When Will U.S. Actually Run Out of Time on the Debt Ceiling?
Time,
8
October, 2013
With
the government shutdown more than a week old and no resolution to the
standoff in sight, economy-watchers are turning their attention to
the debt limit, which the Treasury Department has estimated we will
breach sometime after October 17h.
That’s
the date when Treasury Secretary Jack Lew has said his Department
will have exhausted the “extraordinary measures” it has taken to
extend the U.S. government’s borrowing ability without technically
going over the debt limit. After the 17th, Lew has said, the Treasury
Department will have just $30 billion in cash on hand, which Lew has
told Congress is “far short of net expenditures on certain days,
which can be as high as $60 billion.”
So
when exactly will the country run out of time in the debt ceiling
crisis?
Lew’s
language leaves wiggle room as to the exact date when the Treasury
Department’s funds would be insufficient to meet its obligations.

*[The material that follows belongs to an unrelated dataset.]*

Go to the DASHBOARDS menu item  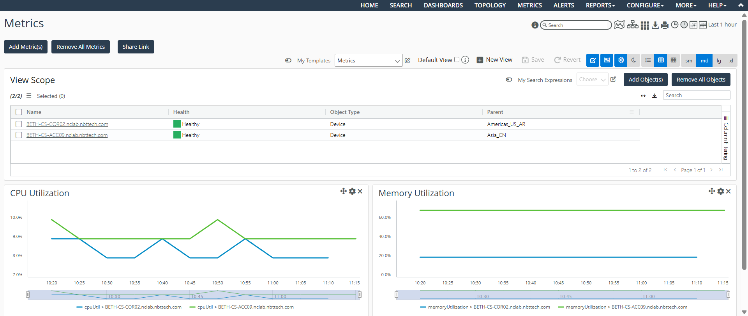coord(443,5)
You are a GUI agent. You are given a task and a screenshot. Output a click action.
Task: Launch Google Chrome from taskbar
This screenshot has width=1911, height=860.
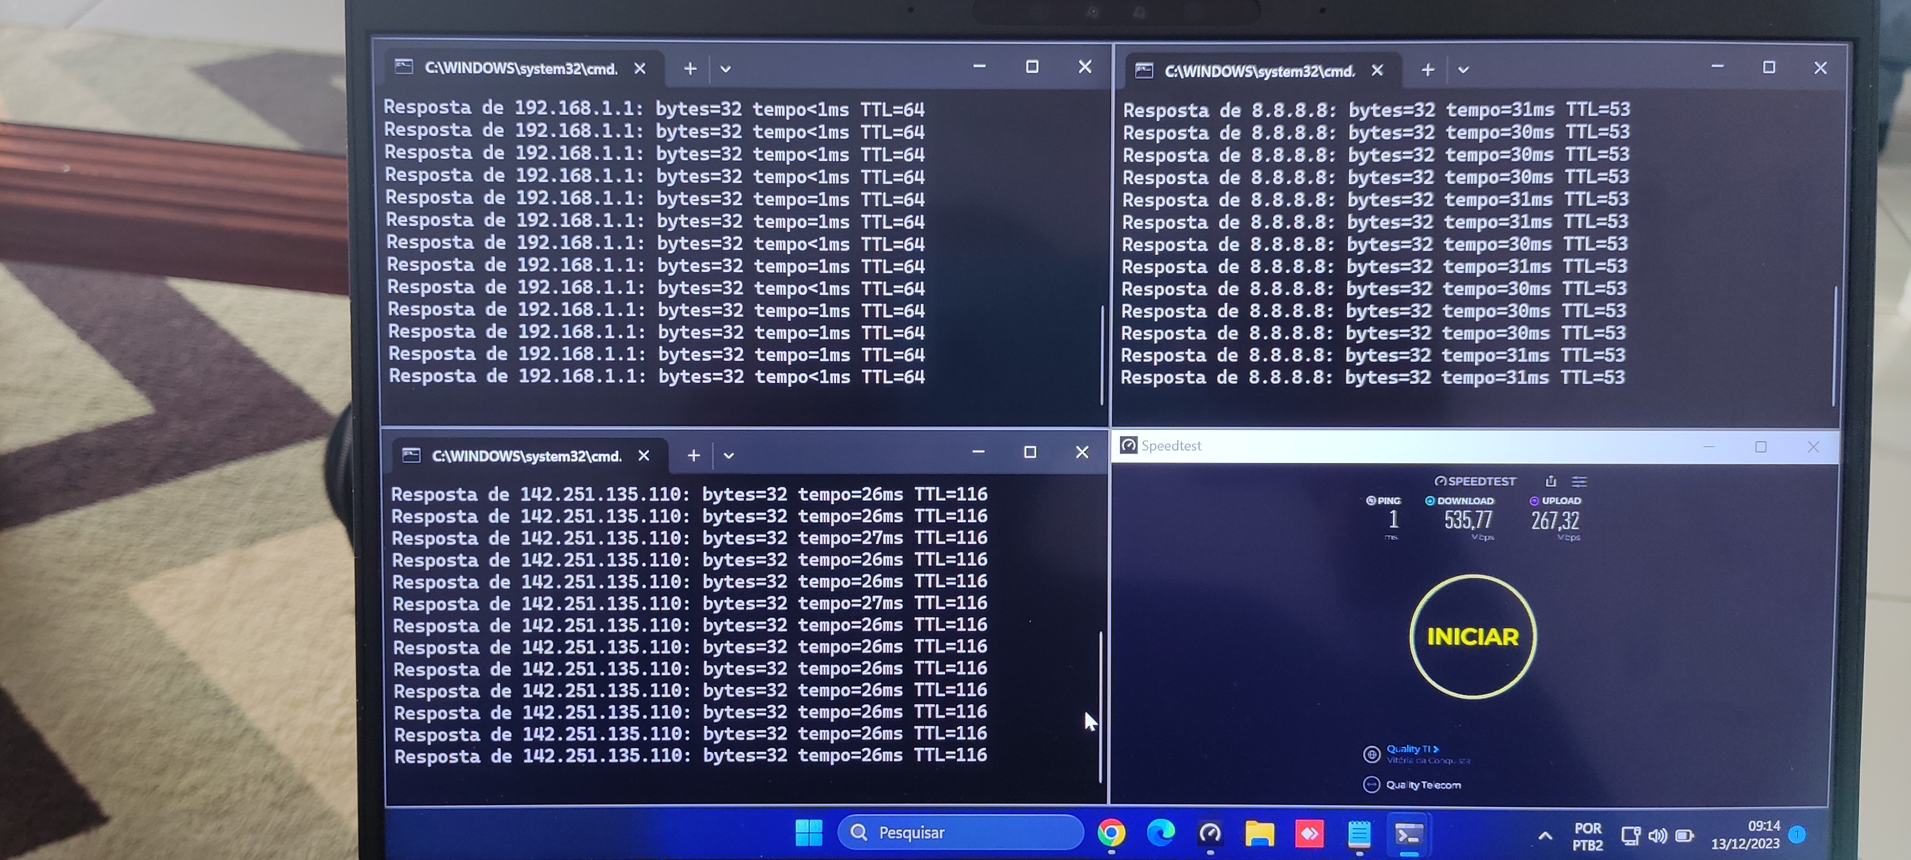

While the vast majority of market analysts believe a U.S. default
would be catastrophic for the world economy, there’s not a lot of
consensus on the exact date when that catastrophe would take place.
Many
believe that we won’t wake up on October 18th to worldwide
financial panic, that the government could probably limp along for a
few more days and possibly to the end of the month before things get
really bad. “A true capital D default is very unlikely to happen on
October 18th,” writes Chris Kreuger, an analyst at Guggenheim
Partners in a research note. He argues that since the Treasury
Department has few large payments due before November 1, it’s
likely that we could actually get along without missing payments and
triggering a default scenario. Kreuger stresses, however, that this
is just speculation. “We don’t want to sound too optimistic about
a post-October 17 world. The short answer is that no one quite knows
what would happen,” if we reach that date without raising the debt
ceiling.
Economists
at JPMorgan have been more precise, estimating that the Treasury will
run out of cash on the 24th—one week after Treasury says it’s
extraordinary measures will be exhausted. They write that it is
“extremely unlikely” the Treasury will be able to make it’s
payments more than a few days after the 24th, and that the Treasury
would most certainly have to default on some payments by November
1st, when large outlays for Social Security, Medicare, retirement
benefits for military and civil services workers, and interest
payments are due.
The
Bipartisan Policy Center echoes this view. In an updated analysis
published this morning, it estimates that the “X date” defined as
“the date on which the United States will be unable to meet all of
its financial obligations in full and on time,” will come between
October 22nd and November 1st. Analysts from Bank of America and
Goldman Sachs also support the view that while the Treasury may be
able to limp along during the second half of October, it’s highly
unlikely the U.S. would avoid default without the debt ceiling being
raised before November 1st.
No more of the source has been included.